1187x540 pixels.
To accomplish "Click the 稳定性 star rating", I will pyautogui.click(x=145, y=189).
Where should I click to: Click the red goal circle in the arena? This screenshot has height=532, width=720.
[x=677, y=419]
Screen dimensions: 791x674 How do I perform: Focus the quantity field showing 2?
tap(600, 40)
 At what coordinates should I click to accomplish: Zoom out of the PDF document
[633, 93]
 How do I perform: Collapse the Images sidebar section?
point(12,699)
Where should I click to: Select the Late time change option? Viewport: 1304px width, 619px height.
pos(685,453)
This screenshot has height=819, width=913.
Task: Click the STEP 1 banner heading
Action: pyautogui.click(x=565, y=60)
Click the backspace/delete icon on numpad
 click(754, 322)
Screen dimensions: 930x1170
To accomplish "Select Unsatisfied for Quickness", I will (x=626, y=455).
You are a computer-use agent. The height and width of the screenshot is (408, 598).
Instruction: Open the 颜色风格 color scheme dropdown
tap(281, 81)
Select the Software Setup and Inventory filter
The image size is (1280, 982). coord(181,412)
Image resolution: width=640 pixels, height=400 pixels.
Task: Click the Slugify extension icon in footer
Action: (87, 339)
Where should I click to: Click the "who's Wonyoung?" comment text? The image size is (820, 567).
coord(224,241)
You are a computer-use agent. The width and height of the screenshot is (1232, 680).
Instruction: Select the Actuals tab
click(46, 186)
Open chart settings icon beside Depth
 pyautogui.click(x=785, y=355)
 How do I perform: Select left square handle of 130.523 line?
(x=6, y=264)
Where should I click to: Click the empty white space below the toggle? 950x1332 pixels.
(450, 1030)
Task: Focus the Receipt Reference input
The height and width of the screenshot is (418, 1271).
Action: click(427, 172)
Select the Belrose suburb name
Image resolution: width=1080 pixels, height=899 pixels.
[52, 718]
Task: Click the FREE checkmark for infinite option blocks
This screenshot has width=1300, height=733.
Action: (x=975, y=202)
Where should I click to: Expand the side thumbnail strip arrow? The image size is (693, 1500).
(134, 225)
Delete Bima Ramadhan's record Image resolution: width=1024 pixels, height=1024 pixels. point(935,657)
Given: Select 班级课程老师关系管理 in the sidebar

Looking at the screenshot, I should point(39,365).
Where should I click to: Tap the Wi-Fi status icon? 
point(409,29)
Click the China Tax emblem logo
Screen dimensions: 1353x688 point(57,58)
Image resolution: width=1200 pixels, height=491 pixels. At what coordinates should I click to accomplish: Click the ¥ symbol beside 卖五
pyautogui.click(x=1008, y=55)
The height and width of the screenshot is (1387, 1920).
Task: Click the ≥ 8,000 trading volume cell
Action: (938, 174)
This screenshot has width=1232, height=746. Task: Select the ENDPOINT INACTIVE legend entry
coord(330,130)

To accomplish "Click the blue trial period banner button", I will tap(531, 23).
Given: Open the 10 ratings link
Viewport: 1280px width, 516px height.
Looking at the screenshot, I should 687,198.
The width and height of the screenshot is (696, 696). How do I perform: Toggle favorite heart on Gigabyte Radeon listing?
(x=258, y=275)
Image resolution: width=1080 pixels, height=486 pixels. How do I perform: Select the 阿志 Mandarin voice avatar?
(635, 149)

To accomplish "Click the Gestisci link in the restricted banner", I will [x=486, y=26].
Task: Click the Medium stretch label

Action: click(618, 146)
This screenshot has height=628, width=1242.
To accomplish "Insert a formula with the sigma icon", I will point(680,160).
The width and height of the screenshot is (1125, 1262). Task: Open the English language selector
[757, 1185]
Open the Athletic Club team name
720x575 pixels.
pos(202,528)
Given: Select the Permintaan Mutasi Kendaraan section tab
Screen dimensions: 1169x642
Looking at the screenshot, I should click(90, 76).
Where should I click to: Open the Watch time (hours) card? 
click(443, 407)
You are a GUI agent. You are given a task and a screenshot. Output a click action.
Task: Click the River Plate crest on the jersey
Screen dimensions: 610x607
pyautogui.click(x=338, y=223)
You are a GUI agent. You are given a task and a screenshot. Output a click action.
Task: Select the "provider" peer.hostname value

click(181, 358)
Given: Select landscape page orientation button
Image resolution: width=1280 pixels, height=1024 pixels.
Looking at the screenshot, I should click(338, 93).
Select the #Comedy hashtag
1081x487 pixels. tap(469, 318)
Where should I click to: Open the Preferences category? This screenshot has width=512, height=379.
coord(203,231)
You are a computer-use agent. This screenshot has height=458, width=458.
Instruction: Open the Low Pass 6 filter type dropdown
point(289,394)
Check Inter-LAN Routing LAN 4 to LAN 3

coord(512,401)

————————

Exercise description — In the listing above, the line with "Given: Select the" starts the part to copy. Copy it through the last line exactly, with nothing else.

Expected answer —
Given: Select the Permintaan Mutasi Kendaraan section tab
Screen dimensions: 1169x642
Looking at the screenshot, I should click(90, 76).
Where should I click to: Open the Watch time (hours) card? 
click(443, 407)
You are a GUI agent. You are given a task and a screenshot. Output a click action.
Task: Click the River Plate crest on the jersey
Screen dimensions: 610x607
pyautogui.click(x=338, y=223)
You are a GUI agent. You are given a task and a screenshot. Output a click action.
Task: Select the "provider" peer.hostname value

click(181, 358)
Given: Select landscape page orientation button
Image resolution: width=1280 pixels, height=1024 pixels.
Looking at the screenshot, I should click(338, 93).
Select the #Comedy hashtag
1081x487 pixels. tap(469, 318)
Where should I click to: Open the Preferences category? This screenshot has width=512, height=379.
coord(203,231)
You are a computer-use agent. This screenshot has height=458, width=458.
Instruction: Open the Low Pass 6 filter type dropdown
point(289,394)
Check Inter-LAN Routing LAN 4 to LAN 3

coord(512,401)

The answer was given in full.